The random forest model constructed based on independent risk factors demonstrated the best performance in predicting the malignancy of PSN and could provide effective auxiliary predictions for clinicians, supporting individualized treatment decisions.
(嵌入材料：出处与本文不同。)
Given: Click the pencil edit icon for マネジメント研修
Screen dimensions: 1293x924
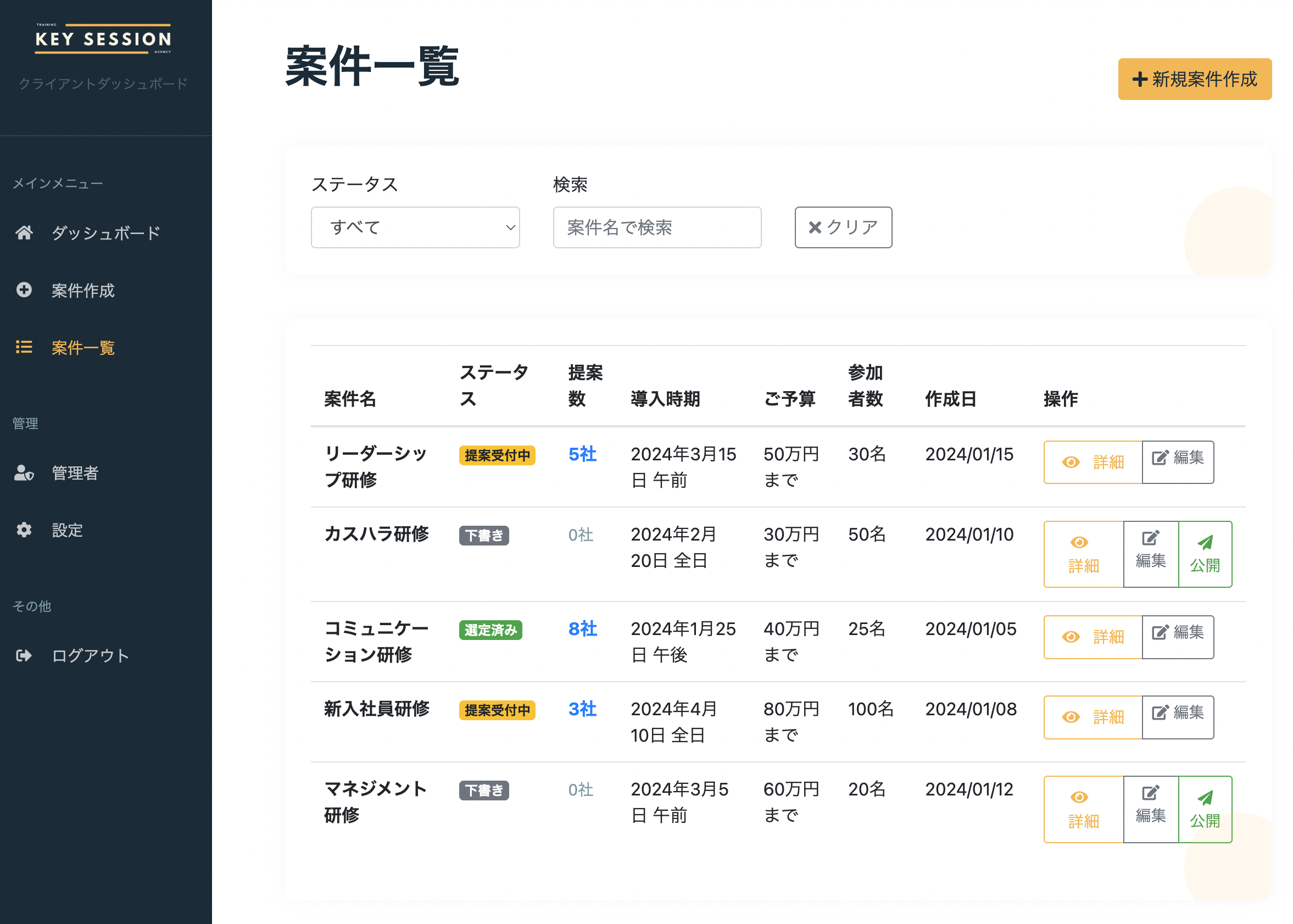Looking at the screenshot, I should (x=1150, y=793).
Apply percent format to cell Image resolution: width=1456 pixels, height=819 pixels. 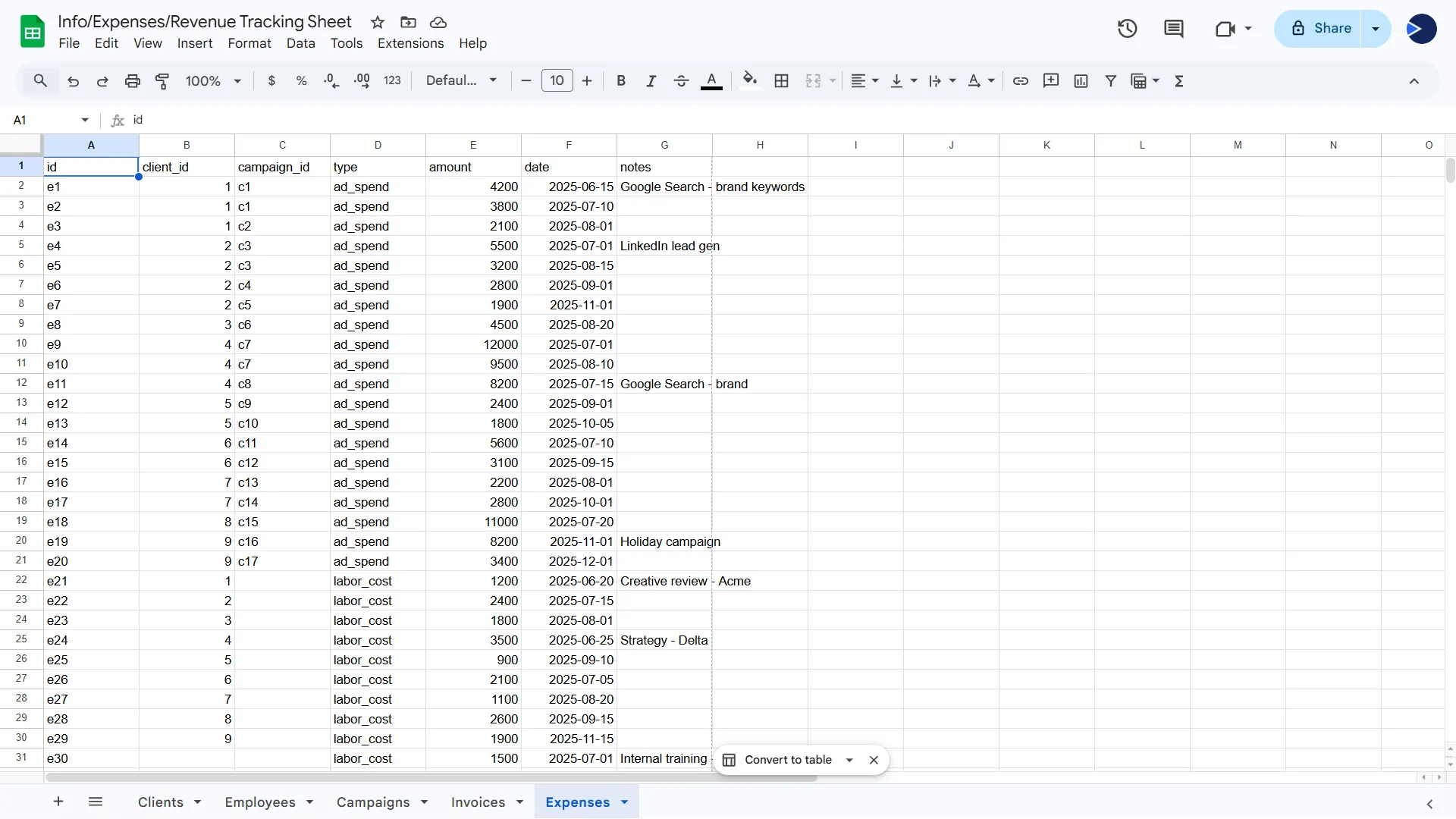click(x=301, y=80)
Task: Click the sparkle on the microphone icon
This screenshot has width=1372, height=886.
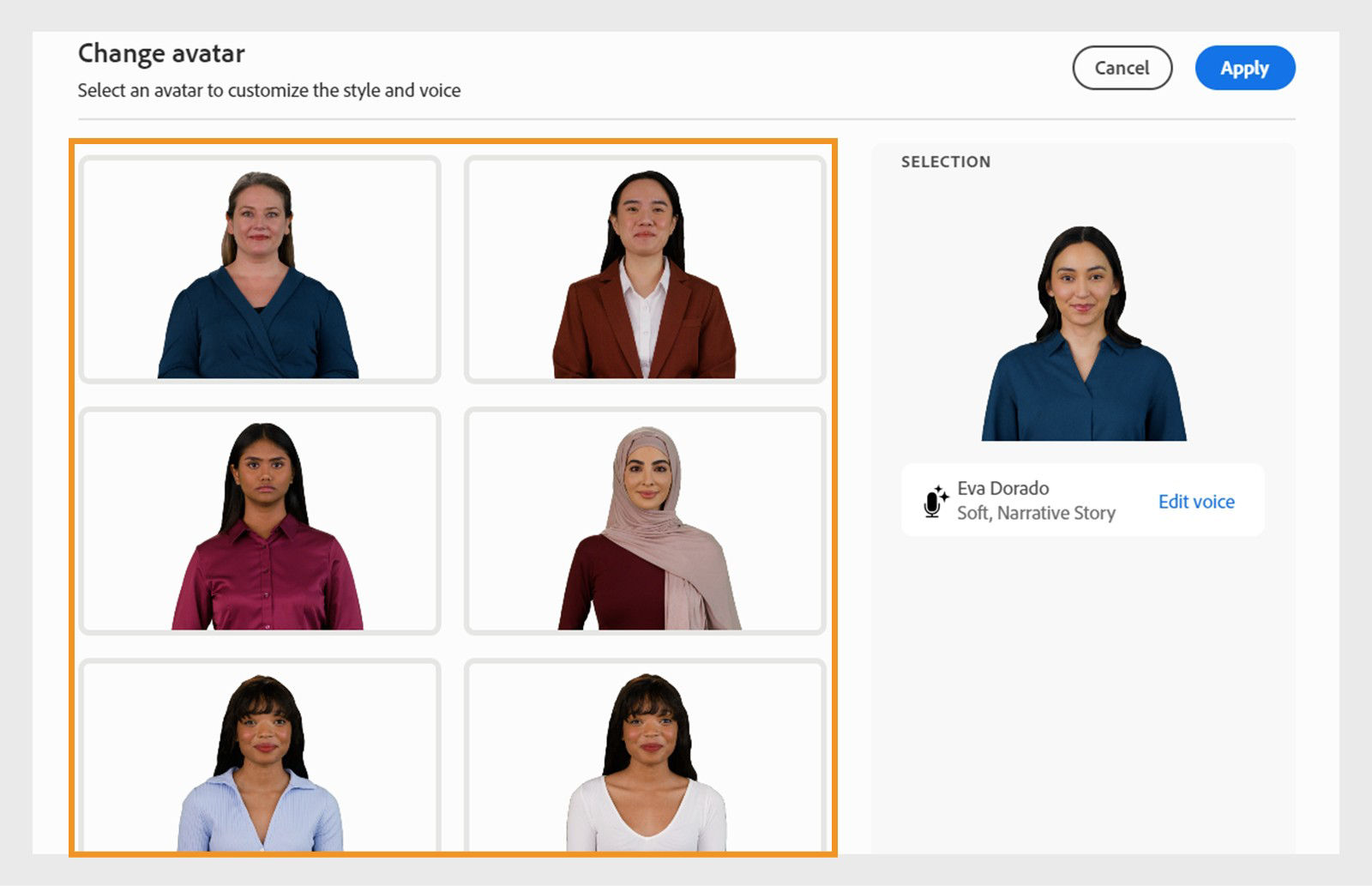Action: (942, 491)
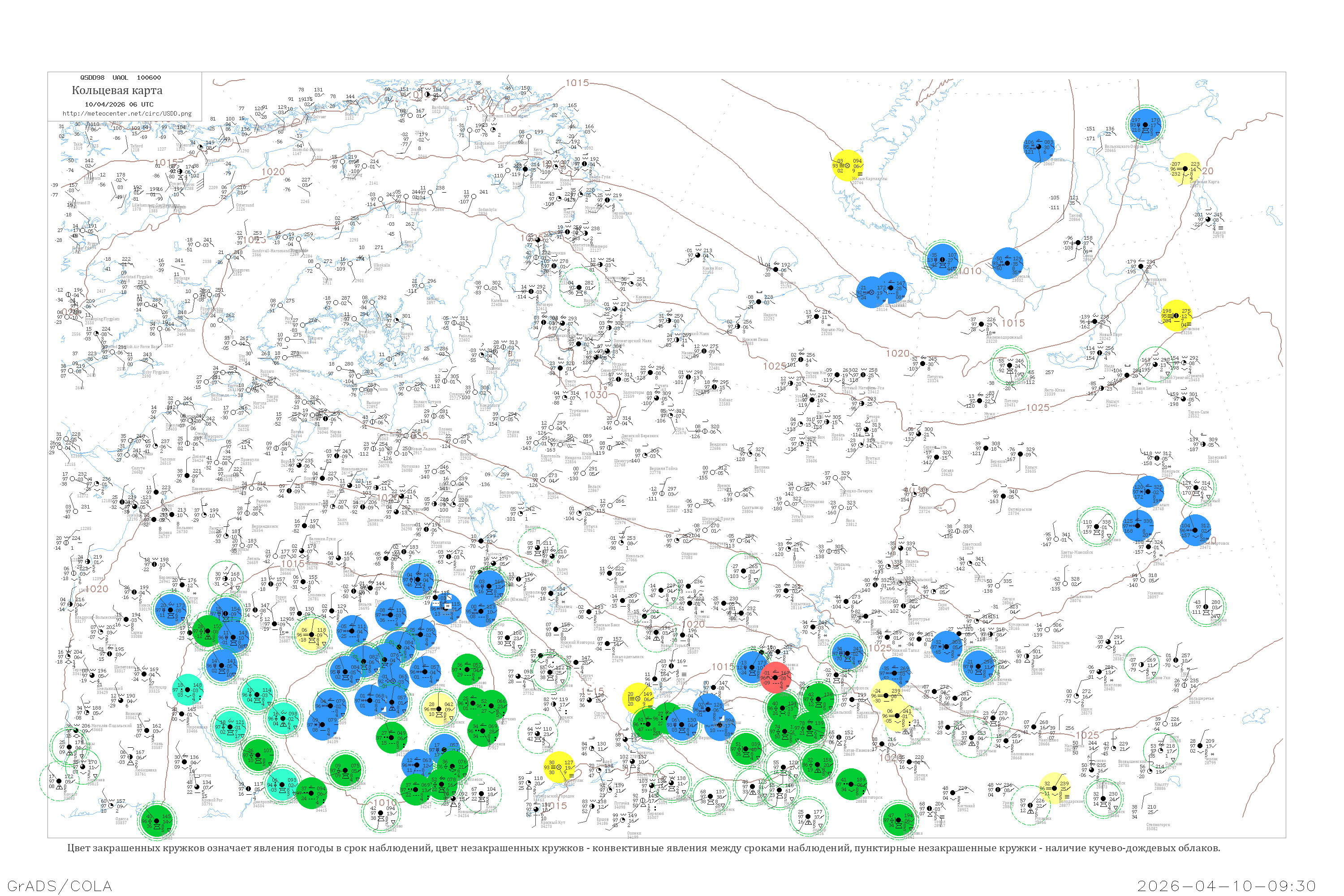The width and height of the screenshot is (1344, 896).
Task: Click the QSDD98 UAOL 100600 header code
Action: [120, 77]
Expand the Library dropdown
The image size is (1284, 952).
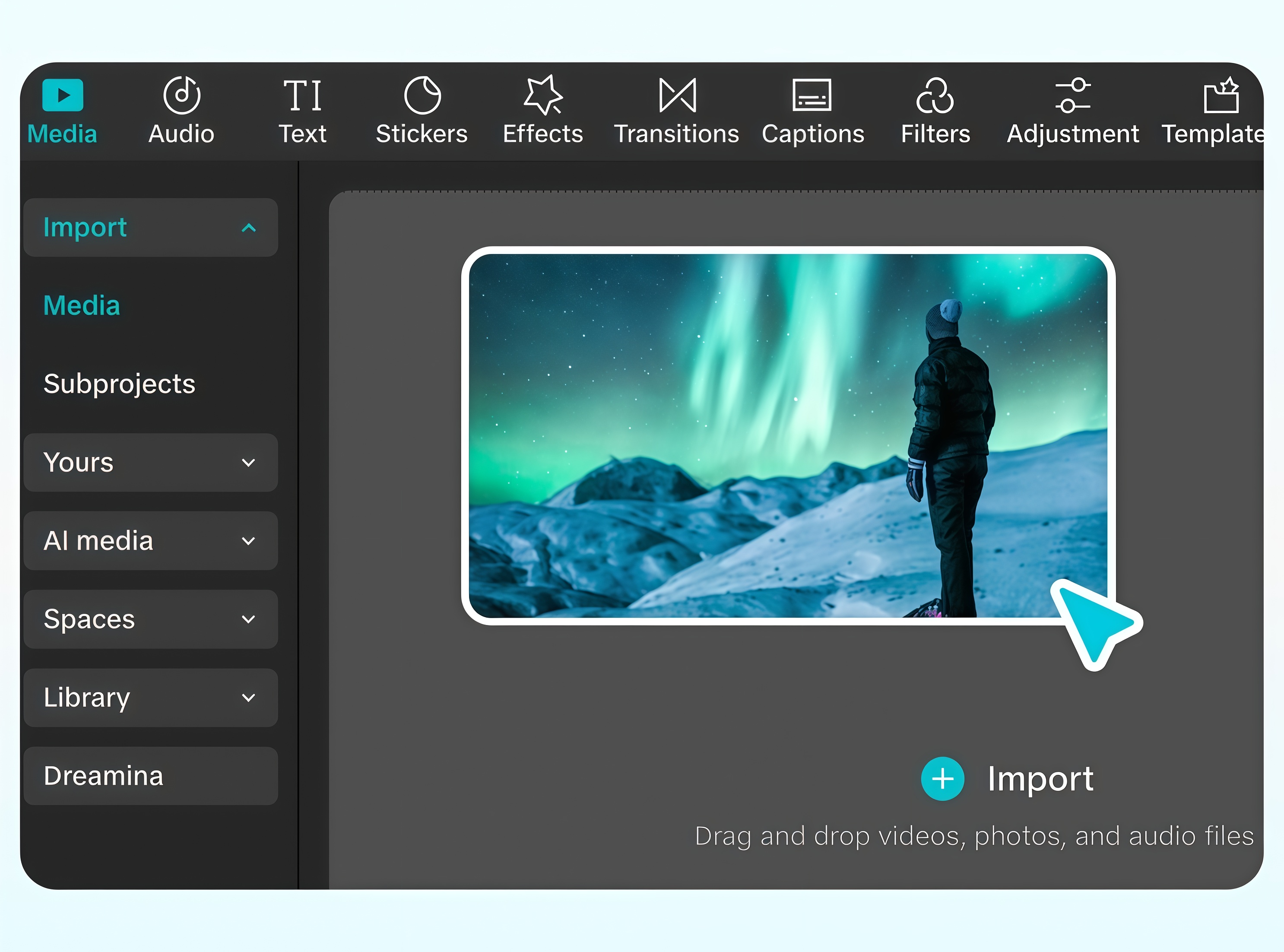coord(248,698)
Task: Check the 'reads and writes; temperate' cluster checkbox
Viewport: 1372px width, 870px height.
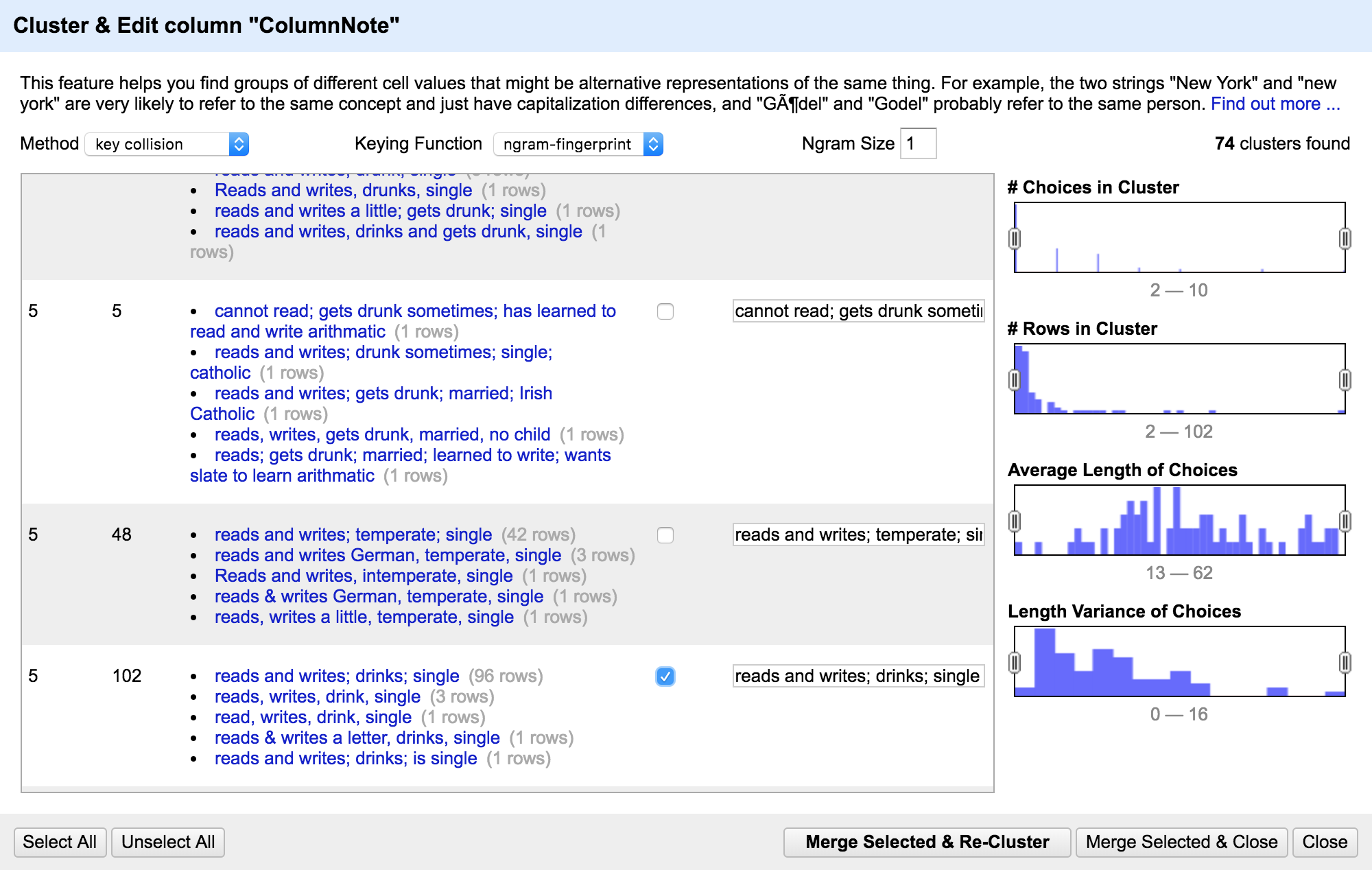Action: [665, 535]

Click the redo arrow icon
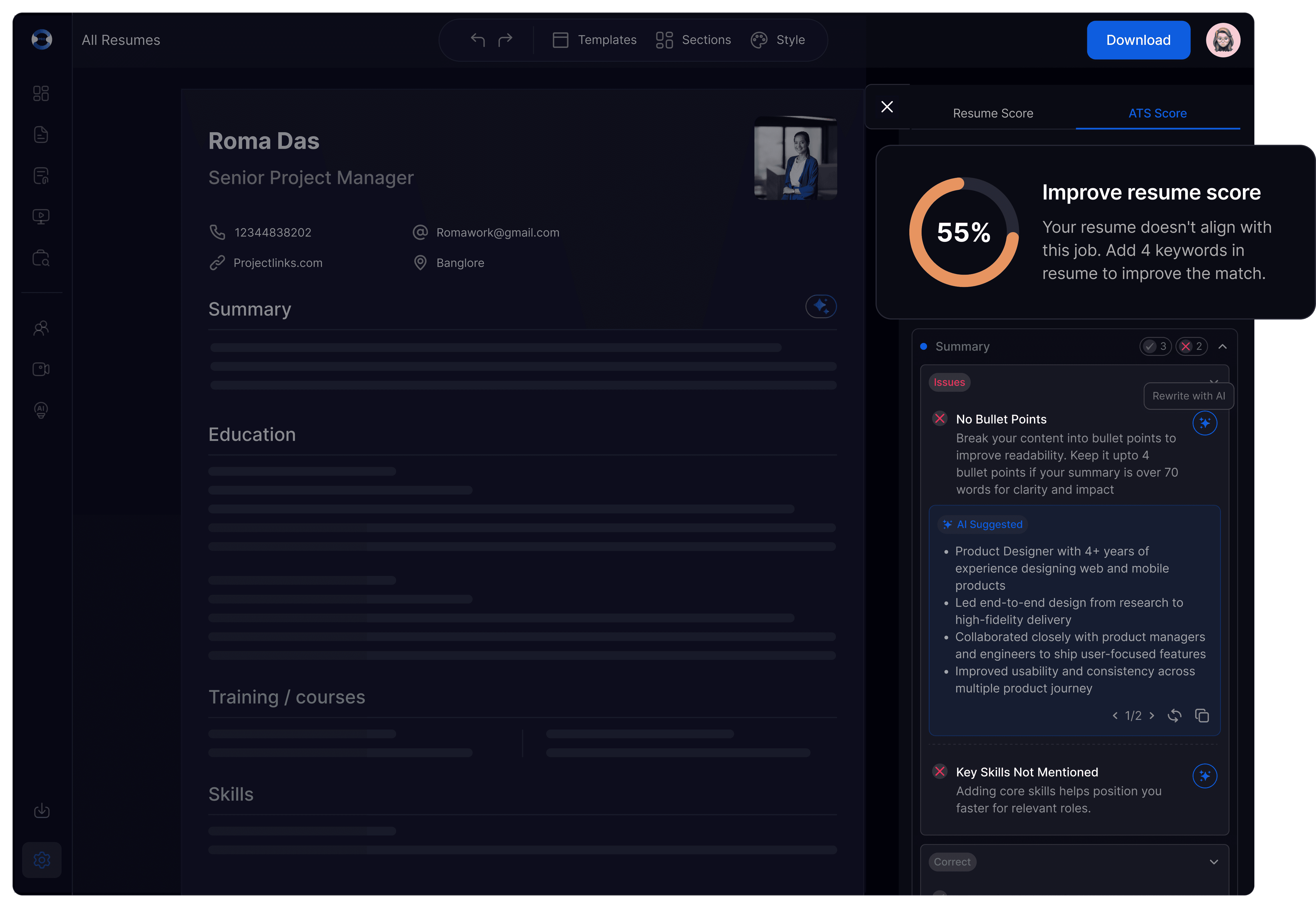coord(505,40)
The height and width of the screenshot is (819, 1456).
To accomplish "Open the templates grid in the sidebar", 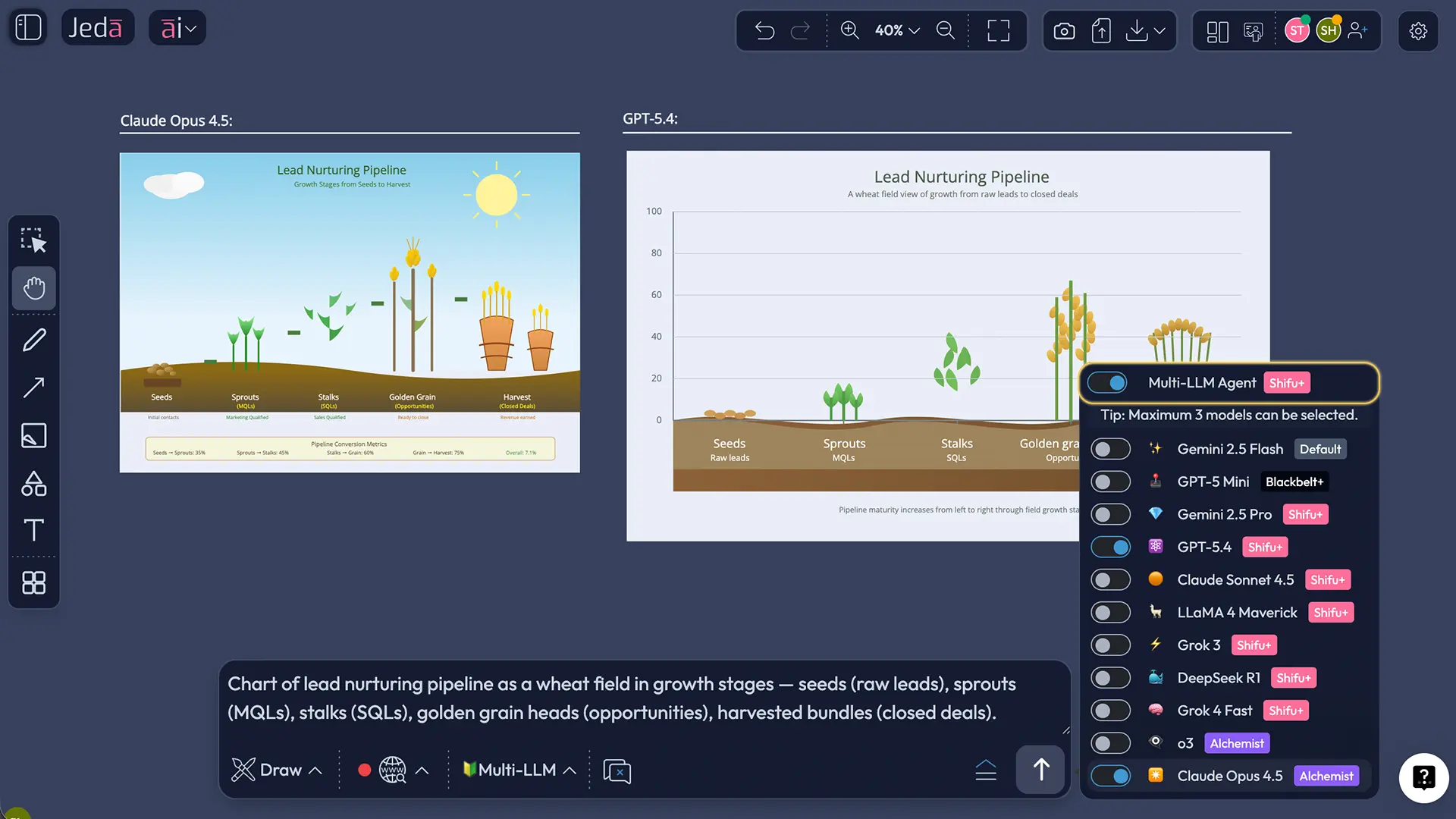I will [x=33, y=582].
Keywords: Lung neoplasms, Part-solid nodule, Artificial intelligence, Machine learning, Prediction model


肺癌是最常见的恶性肿瘤之一,也是全球致死率最高的癌症,据统计2022年全球肺癌的总死亡人数为181.7万,位居所有癌症死亡人数之首[1]。早期肺癌常表现为肺结节,按照密度分为磨玻璃结节(ground glass nodule, GGN)和实性结节(solid nodule, SN)。其中,GGN根据是否含有实性成分分为纯磨玻璃结节(pure GGN, pGGN)和部分实性结节(part-solid nodule, PSN)[2]。GGN的术前诊断方法包括侵入性和非侵入性检测。根据美国国立综合癌症网络(National Comprehensive Cancer Network, NCCN)指南,低剂量胸部计算机断层扫描(low-dose computed tompgraphy, LDCT)被推荐为肺结节筛查的首选方法,能够有效促进肺癌的早期发现、诊断和治疗,进而降低肺癌的死亡率[3]。与SN相比,LDCT、正电子发射计算机断层显像(positron emission tomography, PET)和非手术活检对PSN的诊断相对不敏感[4]。目前,PSN的恶性程度评估主要依赖经验丰富的影像学医师及胸外科医师,但受主观判断、影像分辨率和图像噪声等因素影响,其准确性较为有限。此外,LDCT的重复检查缺乏一致性,难以确保数据可比性。由于高昂费用和有限的评估价值,PET/CT适用范围相对局限。侵入性检测方法(如肺穿刺活检和支气管镜取样)虽可用于病理确诊,但对<1 cm的结节和深部病变,操作难度大,且易引发气胸、肺内出血等并发症,存在较高的假阴性风险[5]

此前研究[6]发现,PSN相较于其他类型的GGN显示出更高的恶性程度,且其总生存率较低,5年复发率较高。尽管PSN的恶性概率较高,但仍有部分PSN表现为良性病变。因此在临床实践中,术前准确评估PSN的良恶性至关重要。随着图像技术的进步和医学领域的发展,基于深度学习和大数据构建的人工智能(artificial intelligence, AI)辅助诊断软件在多个医学领域得到了广泛应用。AI能够自动提取和分析CT图像中的影像学特征,智能识别并预测肺结节的良恶性。其较高的敏感性和可重复性有助于辅助临床医生进行早期诊断,减少误诊与漏诊[7],从而提高患者的生存质量并改善预后。本研究旨在探讨AI自动化提取的影像学特征参数预测PSN良恶性的可行性和临床应用价值。

1 资料与方法

1.1 临床资料和分组

纳入标准:(1)具有完整的肺结节切除手术记录和术后完整病理报告;(2)术前1周内行CT检查且图像层厚≤1.25 mm且诊断为PSN;(3)术前未行抗肿瘤治疗。排除标准:(1)图像质量欠佳或有严重伪影;(2)术前有恶性肿瘤病史或已行其他对症治疗;(3)结节被证实为其他部位肿瘤转移灶。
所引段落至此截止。